As the old saying goes, strike while the iron is hot, and that is exactly what Aurora Expeditions plans to do. We join MD Robert Halfpenny to discover how…
A lot has changed in the 25 years since Robert Halfpenny joined the travel industry.
Back in 1994, for example, a certain Mr Tony Blair had just ascended to the top of the UK Labour Party and was on his way to becoming the nation’s darling (for a period, at least). The Premier League was only two years old and not the all-consuming machine it is today. Social media wasn’t even a dream; people still spoke face to face.
When it comes to the travel industry, the key difference between then and now boils down to attitude. The idea of a traveller going on a journey – not just in the literal sense – is now ingrained in the industry.
“People started off backpacking, then it was family holidays, then touring on buses and the like,” says Halfpenny, who is away from his usual base of Australia for a series of key meetings in London.
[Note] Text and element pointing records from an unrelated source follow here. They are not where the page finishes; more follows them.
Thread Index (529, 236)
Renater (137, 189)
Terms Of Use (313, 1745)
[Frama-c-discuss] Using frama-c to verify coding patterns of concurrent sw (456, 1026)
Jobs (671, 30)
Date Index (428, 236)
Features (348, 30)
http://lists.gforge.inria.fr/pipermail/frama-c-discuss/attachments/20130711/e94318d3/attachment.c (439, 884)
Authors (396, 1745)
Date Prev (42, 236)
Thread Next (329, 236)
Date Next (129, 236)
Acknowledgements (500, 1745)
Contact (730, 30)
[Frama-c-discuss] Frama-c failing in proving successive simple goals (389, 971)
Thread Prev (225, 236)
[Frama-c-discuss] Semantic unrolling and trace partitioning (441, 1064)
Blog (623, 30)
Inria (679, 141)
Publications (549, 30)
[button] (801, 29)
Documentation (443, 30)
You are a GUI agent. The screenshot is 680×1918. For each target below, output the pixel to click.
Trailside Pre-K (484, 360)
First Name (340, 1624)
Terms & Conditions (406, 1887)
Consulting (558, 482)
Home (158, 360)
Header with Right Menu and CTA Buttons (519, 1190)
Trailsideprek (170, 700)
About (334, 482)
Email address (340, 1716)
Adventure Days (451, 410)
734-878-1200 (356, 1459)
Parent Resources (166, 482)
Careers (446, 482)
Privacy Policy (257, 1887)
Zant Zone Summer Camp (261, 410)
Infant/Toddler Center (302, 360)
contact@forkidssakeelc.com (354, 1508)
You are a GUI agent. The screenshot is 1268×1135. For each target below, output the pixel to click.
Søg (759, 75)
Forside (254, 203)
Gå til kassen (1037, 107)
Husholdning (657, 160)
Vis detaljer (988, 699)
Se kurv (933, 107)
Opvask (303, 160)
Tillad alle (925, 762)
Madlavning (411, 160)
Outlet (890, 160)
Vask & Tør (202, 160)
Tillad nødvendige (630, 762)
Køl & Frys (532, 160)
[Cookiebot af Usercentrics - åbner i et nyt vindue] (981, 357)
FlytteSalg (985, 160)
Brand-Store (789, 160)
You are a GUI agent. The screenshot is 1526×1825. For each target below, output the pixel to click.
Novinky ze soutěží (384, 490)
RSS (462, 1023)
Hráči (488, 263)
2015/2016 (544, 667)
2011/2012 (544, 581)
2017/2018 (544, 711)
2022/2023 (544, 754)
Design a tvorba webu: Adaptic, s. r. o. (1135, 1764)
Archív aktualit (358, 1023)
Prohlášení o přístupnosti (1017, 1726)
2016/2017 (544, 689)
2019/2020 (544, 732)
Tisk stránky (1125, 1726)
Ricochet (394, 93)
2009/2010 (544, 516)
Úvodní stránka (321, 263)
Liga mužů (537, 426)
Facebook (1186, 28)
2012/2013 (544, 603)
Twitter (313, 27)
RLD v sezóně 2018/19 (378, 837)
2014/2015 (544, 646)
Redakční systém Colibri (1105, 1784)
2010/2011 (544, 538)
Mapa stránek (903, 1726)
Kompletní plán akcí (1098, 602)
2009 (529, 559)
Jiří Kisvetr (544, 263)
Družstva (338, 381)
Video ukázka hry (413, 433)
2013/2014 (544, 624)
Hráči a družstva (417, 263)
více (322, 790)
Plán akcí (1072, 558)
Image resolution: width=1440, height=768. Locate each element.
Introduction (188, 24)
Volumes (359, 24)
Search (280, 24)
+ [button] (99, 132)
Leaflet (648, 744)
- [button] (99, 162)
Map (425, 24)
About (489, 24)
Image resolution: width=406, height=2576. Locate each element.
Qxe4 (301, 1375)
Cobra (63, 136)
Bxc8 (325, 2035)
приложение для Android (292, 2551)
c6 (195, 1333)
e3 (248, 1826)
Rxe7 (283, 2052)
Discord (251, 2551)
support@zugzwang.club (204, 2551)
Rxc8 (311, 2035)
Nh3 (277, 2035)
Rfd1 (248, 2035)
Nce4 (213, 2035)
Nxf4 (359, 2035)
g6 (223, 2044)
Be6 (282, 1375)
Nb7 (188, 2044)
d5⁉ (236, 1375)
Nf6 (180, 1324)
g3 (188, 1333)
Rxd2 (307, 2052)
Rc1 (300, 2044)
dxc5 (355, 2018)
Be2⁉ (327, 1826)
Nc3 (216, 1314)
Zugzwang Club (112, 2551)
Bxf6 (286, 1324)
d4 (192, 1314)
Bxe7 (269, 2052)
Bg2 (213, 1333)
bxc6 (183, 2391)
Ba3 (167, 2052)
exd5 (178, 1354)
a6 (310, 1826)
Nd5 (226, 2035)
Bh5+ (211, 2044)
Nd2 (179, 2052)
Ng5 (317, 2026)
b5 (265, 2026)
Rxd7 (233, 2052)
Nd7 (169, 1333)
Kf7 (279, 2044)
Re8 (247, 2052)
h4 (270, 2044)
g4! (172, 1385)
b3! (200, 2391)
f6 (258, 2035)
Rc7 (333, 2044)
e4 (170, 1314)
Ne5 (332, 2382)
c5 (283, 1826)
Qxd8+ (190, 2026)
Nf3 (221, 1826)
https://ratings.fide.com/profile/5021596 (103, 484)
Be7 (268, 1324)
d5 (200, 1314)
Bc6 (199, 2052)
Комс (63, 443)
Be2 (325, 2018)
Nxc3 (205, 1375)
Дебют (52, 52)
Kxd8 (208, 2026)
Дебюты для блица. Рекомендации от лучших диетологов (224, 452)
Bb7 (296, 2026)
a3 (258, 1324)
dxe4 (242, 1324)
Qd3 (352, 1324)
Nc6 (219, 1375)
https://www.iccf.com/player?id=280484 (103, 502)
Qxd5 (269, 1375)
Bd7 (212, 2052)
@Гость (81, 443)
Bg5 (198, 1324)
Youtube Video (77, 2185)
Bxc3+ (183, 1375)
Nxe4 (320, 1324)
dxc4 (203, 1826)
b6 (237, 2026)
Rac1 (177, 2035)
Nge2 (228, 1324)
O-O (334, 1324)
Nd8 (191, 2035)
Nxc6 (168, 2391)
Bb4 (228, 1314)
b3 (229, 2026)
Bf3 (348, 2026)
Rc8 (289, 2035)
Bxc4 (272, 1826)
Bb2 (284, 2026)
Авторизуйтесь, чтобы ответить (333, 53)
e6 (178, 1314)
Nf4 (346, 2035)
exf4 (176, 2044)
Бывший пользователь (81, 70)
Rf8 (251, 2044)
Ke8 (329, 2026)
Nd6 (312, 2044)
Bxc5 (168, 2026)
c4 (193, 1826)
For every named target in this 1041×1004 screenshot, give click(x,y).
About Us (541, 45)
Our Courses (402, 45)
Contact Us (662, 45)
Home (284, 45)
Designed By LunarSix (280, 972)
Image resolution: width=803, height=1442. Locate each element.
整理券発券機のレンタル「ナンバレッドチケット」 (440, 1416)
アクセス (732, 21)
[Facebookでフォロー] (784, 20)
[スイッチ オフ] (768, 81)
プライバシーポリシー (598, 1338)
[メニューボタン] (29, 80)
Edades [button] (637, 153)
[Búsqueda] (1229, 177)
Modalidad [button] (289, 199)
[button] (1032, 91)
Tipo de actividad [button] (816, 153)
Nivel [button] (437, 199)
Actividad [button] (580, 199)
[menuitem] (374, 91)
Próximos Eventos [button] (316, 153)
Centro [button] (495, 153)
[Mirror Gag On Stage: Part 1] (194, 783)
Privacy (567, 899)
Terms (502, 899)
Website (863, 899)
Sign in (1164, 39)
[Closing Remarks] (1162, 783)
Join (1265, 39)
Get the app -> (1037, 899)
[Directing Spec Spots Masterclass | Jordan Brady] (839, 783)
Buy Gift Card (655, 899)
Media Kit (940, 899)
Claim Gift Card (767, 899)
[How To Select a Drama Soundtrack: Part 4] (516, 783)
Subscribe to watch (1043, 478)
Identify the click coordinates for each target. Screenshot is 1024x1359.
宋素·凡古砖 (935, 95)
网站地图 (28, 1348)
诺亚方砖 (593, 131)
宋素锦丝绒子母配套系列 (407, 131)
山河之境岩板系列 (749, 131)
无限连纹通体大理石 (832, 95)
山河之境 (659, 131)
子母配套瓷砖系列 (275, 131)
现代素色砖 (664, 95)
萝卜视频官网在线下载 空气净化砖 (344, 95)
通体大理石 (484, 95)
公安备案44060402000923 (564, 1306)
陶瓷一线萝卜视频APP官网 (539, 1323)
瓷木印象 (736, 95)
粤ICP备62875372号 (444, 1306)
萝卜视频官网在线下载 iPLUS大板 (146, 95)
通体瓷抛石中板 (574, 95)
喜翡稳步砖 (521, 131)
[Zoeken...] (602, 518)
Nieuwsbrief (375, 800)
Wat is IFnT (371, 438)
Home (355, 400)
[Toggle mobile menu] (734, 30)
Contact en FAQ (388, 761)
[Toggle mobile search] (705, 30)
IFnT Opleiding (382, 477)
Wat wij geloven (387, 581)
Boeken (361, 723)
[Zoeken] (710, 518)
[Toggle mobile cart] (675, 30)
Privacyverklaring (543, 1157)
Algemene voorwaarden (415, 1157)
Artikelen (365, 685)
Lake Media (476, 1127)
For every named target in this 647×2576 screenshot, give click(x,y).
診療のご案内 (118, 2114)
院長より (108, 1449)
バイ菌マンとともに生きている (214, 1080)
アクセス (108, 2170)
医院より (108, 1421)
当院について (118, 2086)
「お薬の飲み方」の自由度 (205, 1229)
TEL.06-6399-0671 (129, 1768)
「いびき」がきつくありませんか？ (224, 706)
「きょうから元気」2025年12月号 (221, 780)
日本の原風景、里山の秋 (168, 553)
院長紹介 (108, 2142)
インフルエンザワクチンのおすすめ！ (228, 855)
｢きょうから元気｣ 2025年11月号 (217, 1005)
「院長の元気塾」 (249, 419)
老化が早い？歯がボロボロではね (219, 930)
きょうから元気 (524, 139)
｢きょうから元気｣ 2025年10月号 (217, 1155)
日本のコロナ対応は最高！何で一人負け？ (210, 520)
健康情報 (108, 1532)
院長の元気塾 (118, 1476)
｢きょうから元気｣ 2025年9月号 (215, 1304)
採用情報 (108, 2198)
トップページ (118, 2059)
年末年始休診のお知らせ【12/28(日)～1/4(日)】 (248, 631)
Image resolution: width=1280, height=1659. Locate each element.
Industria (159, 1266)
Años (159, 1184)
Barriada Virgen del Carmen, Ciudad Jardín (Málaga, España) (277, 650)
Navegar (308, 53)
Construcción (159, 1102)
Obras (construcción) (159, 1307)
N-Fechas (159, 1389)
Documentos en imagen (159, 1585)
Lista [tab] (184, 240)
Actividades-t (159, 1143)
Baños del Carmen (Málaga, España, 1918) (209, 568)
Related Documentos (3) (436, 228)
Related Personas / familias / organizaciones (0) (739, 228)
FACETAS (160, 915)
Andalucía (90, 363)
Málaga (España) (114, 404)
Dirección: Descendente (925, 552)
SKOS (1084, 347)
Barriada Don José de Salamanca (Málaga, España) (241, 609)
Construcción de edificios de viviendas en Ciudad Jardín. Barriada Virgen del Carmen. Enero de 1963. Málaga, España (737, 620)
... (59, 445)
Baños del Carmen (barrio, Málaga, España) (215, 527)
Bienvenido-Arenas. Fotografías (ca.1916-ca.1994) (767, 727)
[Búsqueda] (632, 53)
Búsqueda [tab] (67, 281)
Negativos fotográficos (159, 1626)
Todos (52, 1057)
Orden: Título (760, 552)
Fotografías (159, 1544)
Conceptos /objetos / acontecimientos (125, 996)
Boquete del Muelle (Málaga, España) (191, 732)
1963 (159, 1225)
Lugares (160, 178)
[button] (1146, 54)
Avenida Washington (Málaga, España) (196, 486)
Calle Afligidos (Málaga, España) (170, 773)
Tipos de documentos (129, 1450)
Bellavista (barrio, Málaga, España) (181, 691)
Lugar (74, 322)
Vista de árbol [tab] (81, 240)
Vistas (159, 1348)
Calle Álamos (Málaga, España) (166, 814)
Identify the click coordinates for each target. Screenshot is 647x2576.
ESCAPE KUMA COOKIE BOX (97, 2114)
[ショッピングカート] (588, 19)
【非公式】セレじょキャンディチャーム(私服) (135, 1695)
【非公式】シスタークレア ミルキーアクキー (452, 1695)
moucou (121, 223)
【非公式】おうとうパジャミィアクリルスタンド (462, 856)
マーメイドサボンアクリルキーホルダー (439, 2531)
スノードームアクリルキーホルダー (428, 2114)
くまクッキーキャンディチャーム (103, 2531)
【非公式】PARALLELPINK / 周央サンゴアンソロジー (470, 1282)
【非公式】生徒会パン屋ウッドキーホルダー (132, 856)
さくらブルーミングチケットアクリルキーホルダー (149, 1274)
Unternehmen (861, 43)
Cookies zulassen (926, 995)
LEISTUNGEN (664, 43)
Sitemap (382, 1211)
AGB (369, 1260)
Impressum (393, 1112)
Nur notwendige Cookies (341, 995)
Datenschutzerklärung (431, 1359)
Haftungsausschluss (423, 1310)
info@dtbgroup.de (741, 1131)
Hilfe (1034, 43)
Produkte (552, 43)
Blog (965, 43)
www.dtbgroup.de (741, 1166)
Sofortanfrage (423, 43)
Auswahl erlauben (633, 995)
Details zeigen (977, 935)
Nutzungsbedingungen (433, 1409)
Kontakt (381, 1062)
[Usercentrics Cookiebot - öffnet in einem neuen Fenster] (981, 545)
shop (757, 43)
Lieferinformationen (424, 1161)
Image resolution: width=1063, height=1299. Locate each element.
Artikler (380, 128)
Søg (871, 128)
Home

“Now they want more authentic, real experiences. That’s what we’re offering. The world is getting smaller and people want to get out and see it before it is spoiled, I suppose. People want to see the remoteness and to have experiences. Some 20-odd years ago we were happier with just getting abroad. Today everything is so rushed.”
Hello, Greg Mortimer
What certainly hasn’t been rushed is the development of Aurora Expeditions’ new ship, Greg Mortimer – named after the company co-founder – which sets sail on its inaugural voyage on 31 October this year to Antarctica, carrying 100 passengers.
The ship will offer expedition cruising in its purest form. There is a certain level of comfort on board but first and foremost is the idea of adventure, or as Halfpenny describes it, “our secret sauce”.
“A lot of thought has gone into this. We offer the extremes, such as polar diving, but for others a Zodiac ride is enough. We bring it all together and give them a nudge. Lots of people have kayaking but with us it’s not a little side thing. Everyone chooses their own customised adventures.”
This is the difference, says Halfpenny, between Aurora Expeditions and the competition, as more cruise lines seek a slice of an ever-growing pie. He elaborates: “As long as we focus on positioning ourselves in a certain segment, we should be all right.
“When I came in [to the business in 2017] and we spoke about the new ship… it was kind of polarised. We had the new entrants with the luxury expedition ships, then the more authentic operators with Russian vessels, like us.
“However, there wasn’t really anything in the middle and that’s where we wanted to position Aurora Expeditions. We have gone from a small garage band to getting on the main stage.”
Being part of the middle ground requires more interesting ways of thinking. As Halfpenny says, it’s not an old-school Russian vessel, but nor is it dressed up in the luxury sense.
As exhibit A, take the X-BOW, which “wasn’t being used in expedition travel”, he explains. “We chose it because of its efficiency, as you can get through a 3-4m swell in the Drake Passage and maintain 12 knots. We can use less fuel and reduce sea sickness, as the energy is dispersed and we’re piercing the waves.”
Going once… going twice… sold
Whether or not such a development truly appeals to guests is almost irrelevant. It’s good for sustainability and is good PR, for sure. In any event, Greg Mortimer has sold so exceptionally well – “it sold out in the first nine months” – that Aurora has confirmed plans for a second new-build ship, to be delivered in autumn 2021.
“We needed more capacity,” says Halfpenny. “The challenge is, do you build a bigger ship? No, that doesn’t align with our core values, hence the sister ship. What will be different is that it will have the next four years of technology development and innovation.
“It will be delivered in September 2021, so we’ll have two seasons of running the Greg Mortimer. For the name [of the ship] we’ll be running a competition, a trade and consumer competition.”
Boaty McBoatface? No thanks
And if the second ship sells as well as Greg Mortimer? “There is a possibility [of a third ship]; we are talking about that. It’s really about making sure we don’t cannibalise the business we have, but there are plenty of destinations in the world to go to that we’re attracted to.”
Halfpenny is full of praise for Craig Upshall, Aurora’s sales director for UK and Europe, who joined in March 2018. At the time, about “85 per cent of sales were from Australia”, Halfpenny says. But in 2021 the line is expecting about 40 per cent from the UK and North America, 60 per cent from Australia.
“That’s been very impressive – even more so when you consider that UK and North America are typically later in booking,” says Halfpenny. “That’s the message to agents – get them in early and don’t miss out. The best offers are always the early ones.
“We want people to go to these places and come back as ambassadors. That’s the legacy – it’s not just about pleasure, but also learning.”
That, more than anything, is perhaps the biggest change in the past two and a bit decades.